Tom Hayden, one of the best-known opponents of the Vietnam War and now a critic of Bush's Mesopotamian adventure, makes a good point about the "moderates" on this issue:

Centrists are so blinded by their paradigms that they cannot grasp the logic of withdrawal from Iraq. They cannot see that the Pentagon faces an insoluble recruitment crisis (unless the draft is resumed, a risky venture for Bush). They cannot see American deaths since they are never photographed in the mainstream media. They cannot see that $1 billion per week for Iraq is real money, not a write-off. They cannot see that the “coalition of the willing” is disintegrating over Iraq, the latest wounded being Blair and Berlusconi. They cannot absorb polls showing that two-thirds of Iraqis want a near-term withdrawal, or that 100,000 Iraqis recently marched for US withdrawal on the streets of Baghdad. Above all, being a centrist requires that while you acknowledge that the Iraq War was a “mistake”, you agonize over whether it would be a bigger “mistake” to withdraw, while the “mistake” continues to bleed. The centrists wait for an “exit strategy” while Donald Rumsfeld brags that America doesn’t have one. (Iraq: A Bipartisan Call to Return Politics to the Homefront Huffington Post 05/27/05)

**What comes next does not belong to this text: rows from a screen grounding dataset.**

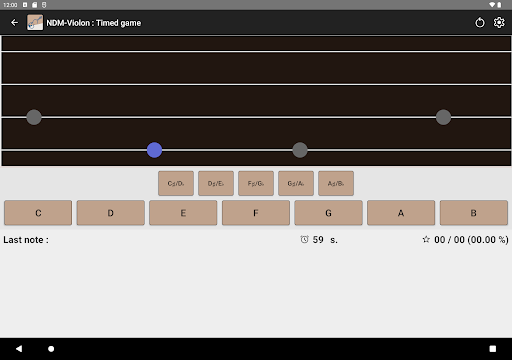Image resolution: width=512 pixels, height=360 pixels.
Task: Select the C♯/D♭ sharp button
Action: point(176,183)
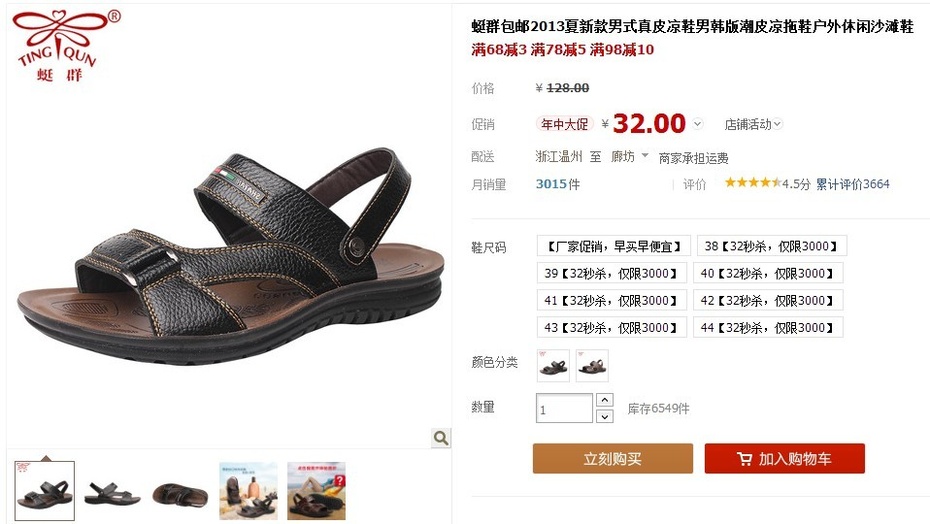Decrease quantity with the down arrow
Viewport: 930px width, 524px height.
(604, 416)
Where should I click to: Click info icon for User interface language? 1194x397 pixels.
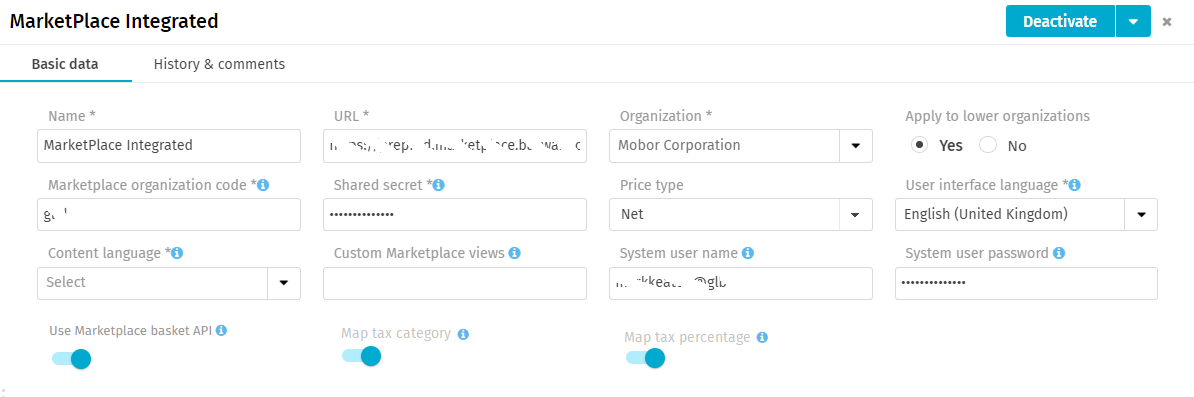tap(1074, 185)
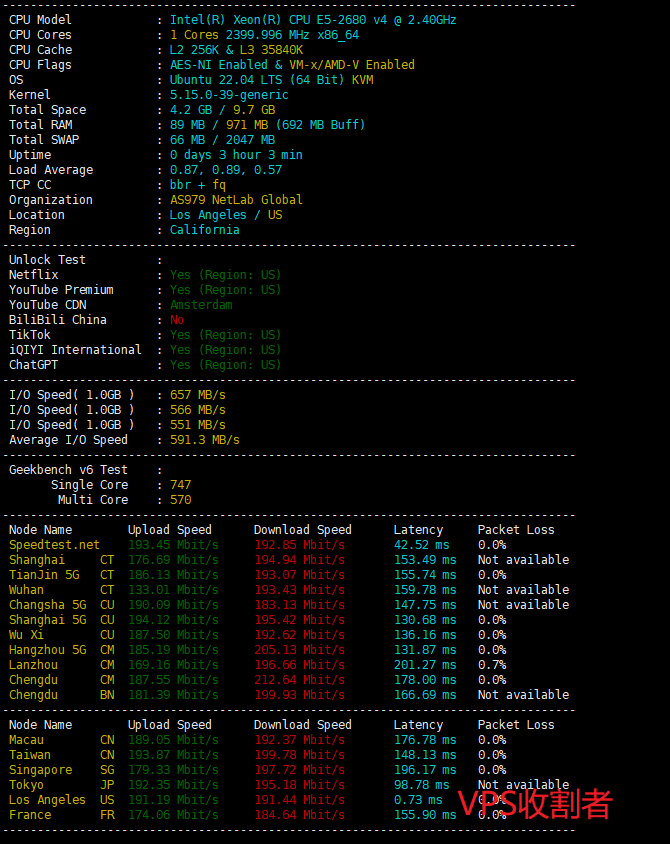Screen dimensions: 670x844
Task: Select the TianJin 5G node row name
Action: (43, 575)
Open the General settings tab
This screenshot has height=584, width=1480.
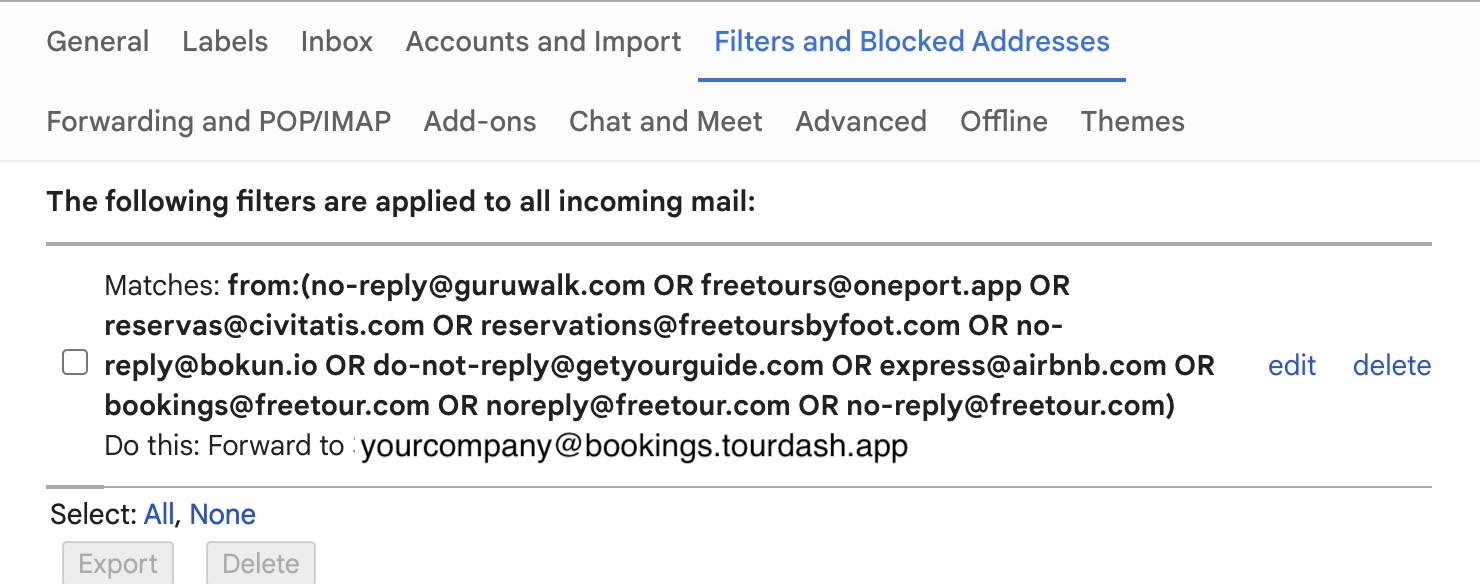pyautogui.click(x=98, y=42)
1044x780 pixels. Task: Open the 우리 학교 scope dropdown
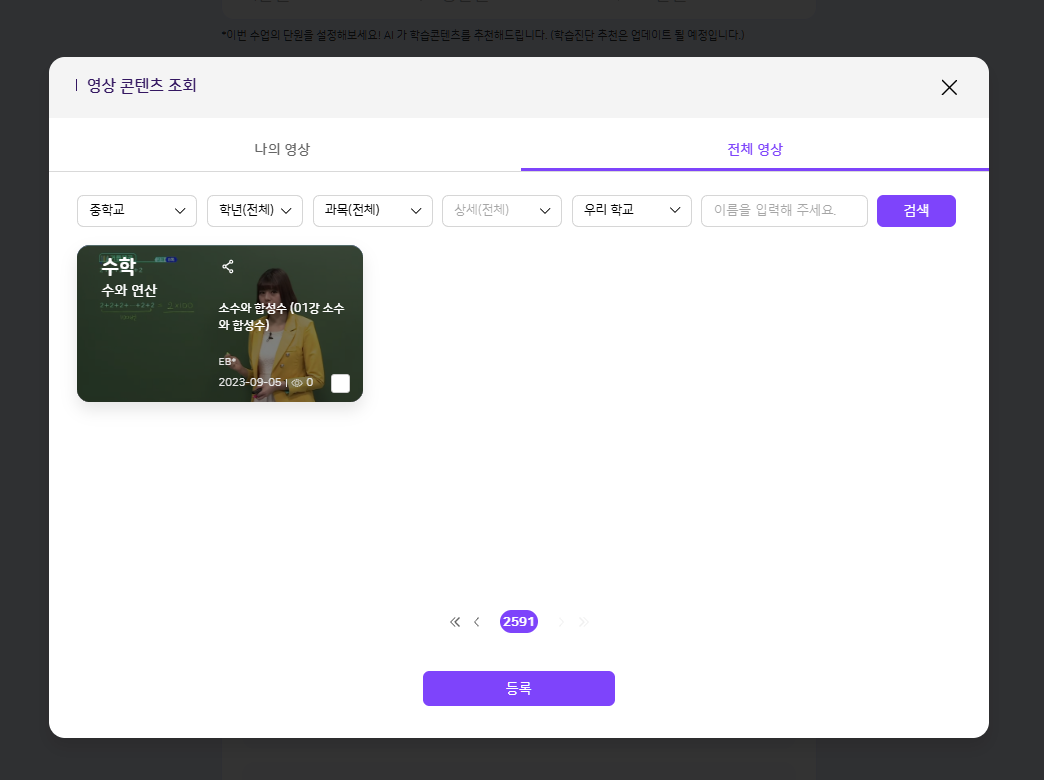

As I said, I don't think setting a deadline for a US exit is a good option.  But I think he makes the point here that too many people are still trying to pretend to themselves that there are some good options left.

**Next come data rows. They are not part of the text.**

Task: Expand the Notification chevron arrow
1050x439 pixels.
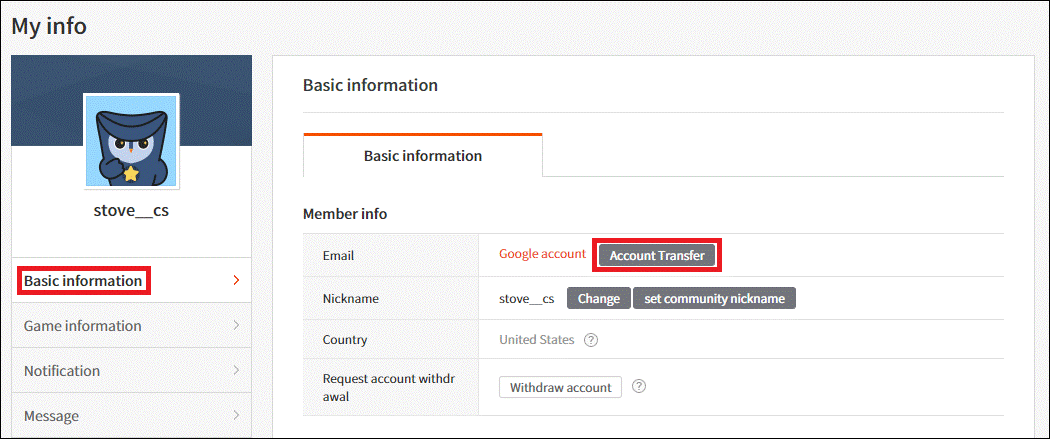Action: coord(236,370)
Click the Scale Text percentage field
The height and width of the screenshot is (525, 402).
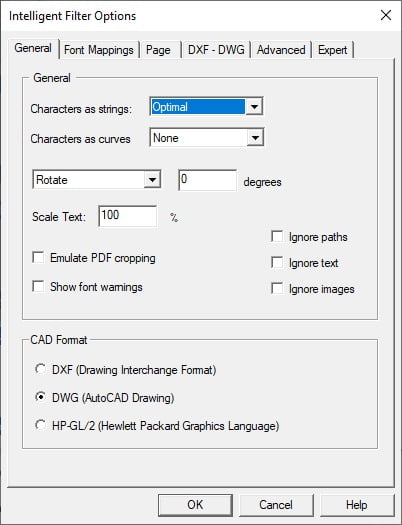(128, 216)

It would be hard for me to argue with this part of Hayden's assessment:

The truth is that we were deceived into going to war. The truth is that there is no exit strategy. The truth is that we are running out of troops. The truth is that Americans are giving up their sons and daughters (over 300 young women dead in Iraq) for a mistake. The truth is that we are stealing from our children’s future by a war based on deficits. The truth is that we have squandered our reputation. The truth is that we have been lied to, or in the doublespeak of General Myers, the pre-war “intelligence” didn’t “mean something is true.”

1 comment:

Anonymous said...

I have been calling for withdrawl from Iraq for a year -- if the war was about ending a WMD threat, or even about removing Saddam Hussein, then the war has been successfully prosecuted and can be brought to its logical conclusion.  

We should only stay in Iraq if the war was about nation building and peace keeping and teaching Arabs to mimic our Founding Fathers, but we all know that was not how Bush and Cheney sold the nation on war.  Colin Powell did not go to the Security Council with these reasons for war.  The American public understood that it was payback for 9/11 and that Saddam was planning on giving "nukular" weapons to Osama bin Laden and Al Qaeda.

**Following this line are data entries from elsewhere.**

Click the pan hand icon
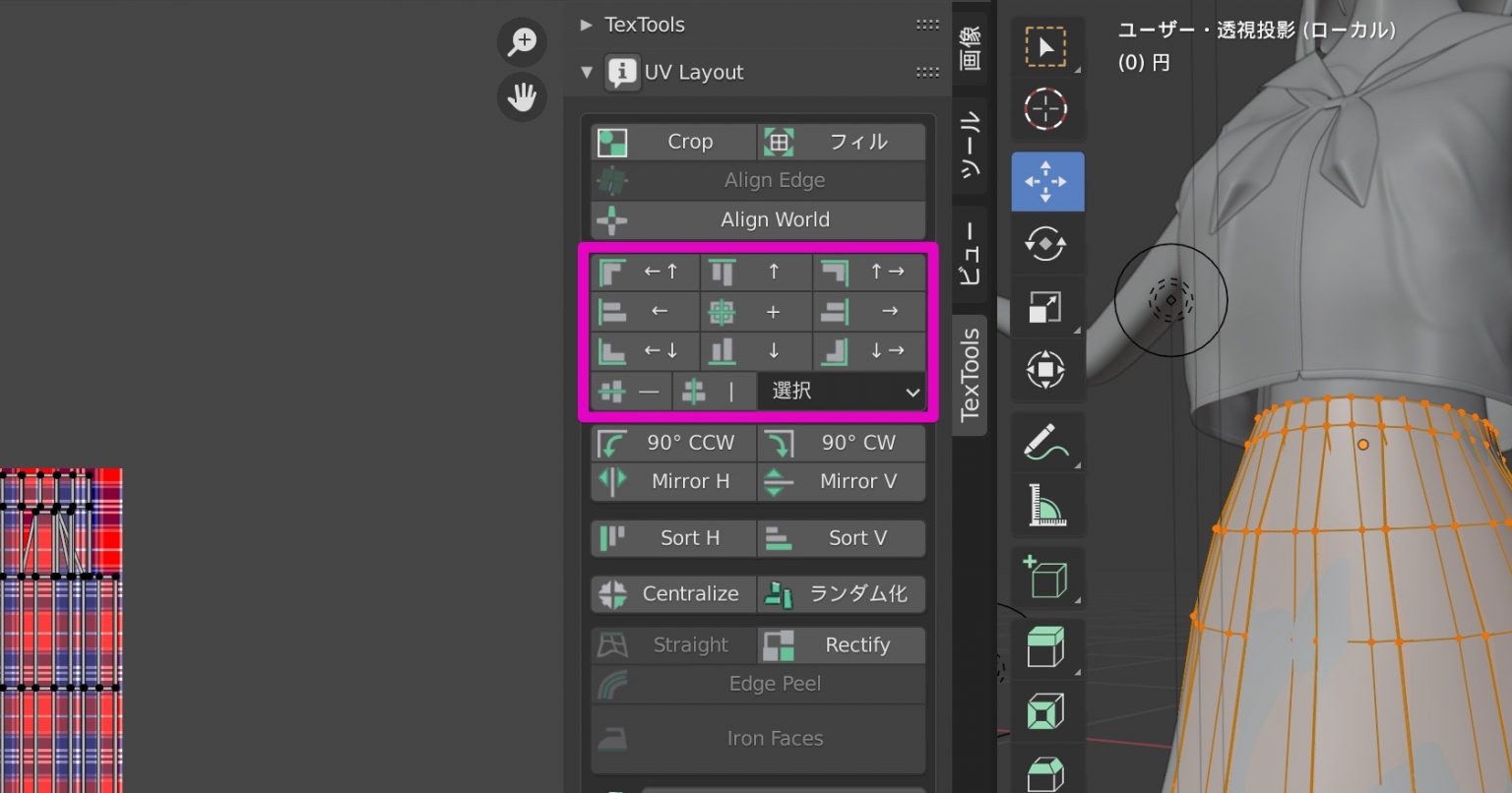Viewport: 1512px width, 793px height. (522, 97)
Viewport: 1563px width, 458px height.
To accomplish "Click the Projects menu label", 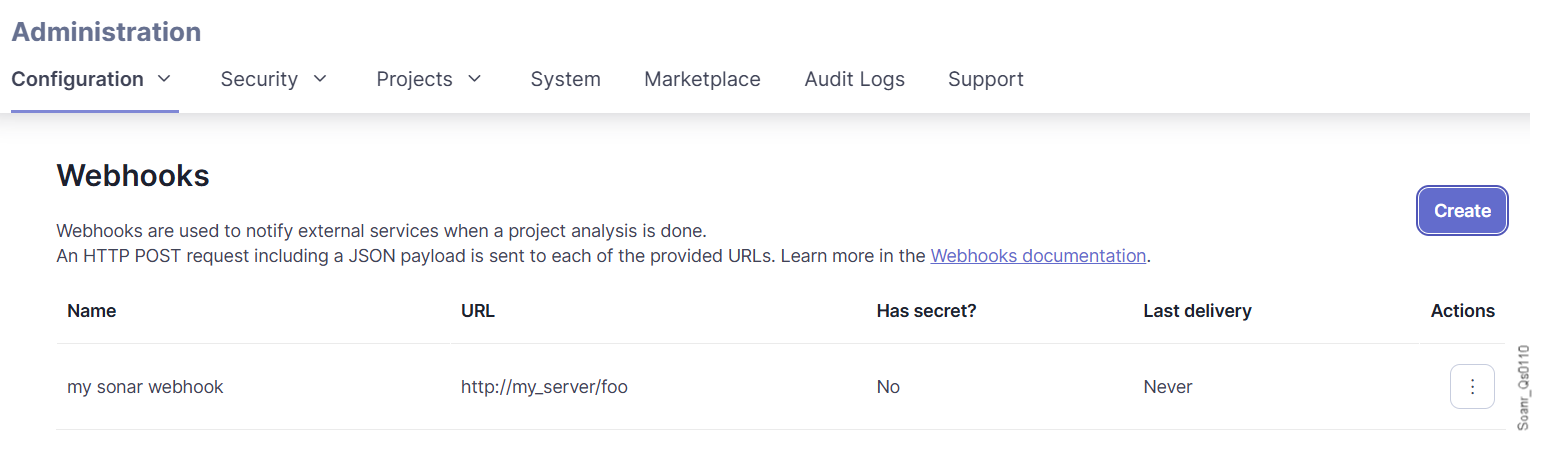I will (414, 79).
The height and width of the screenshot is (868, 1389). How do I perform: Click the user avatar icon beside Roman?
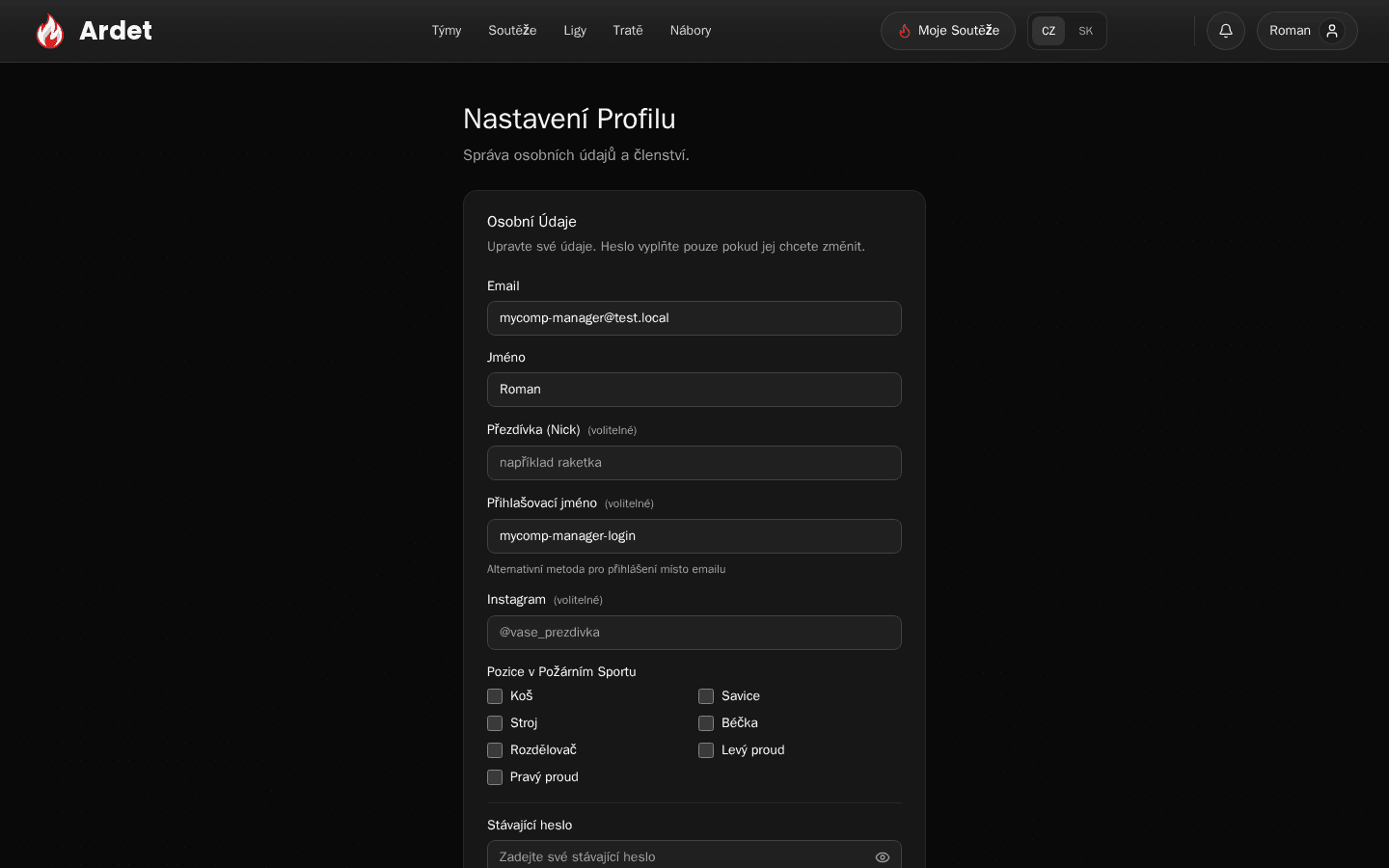coord(1332,31)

But the war was never about that stuff, so why we are still in Baghdad is beyond me.  

Bring 'em all home now!

As for setting a date (assuming now is not the preferred option), I think the people of Iraq would applaud an announced date for complete withdrawl, with whatever phasing we deem appropriate.  It would give them a reason to get serious about their own security too.  Not a bad thing.

Who knows?  Maybe once we are gone we can even begin to remediate the damage Abu Ghraib has done to the image of America in the Muslim world.  In a hundred years or so, we may even have a few Muslim friends in the world, aside from the usual gang of dictators and tribal warlords.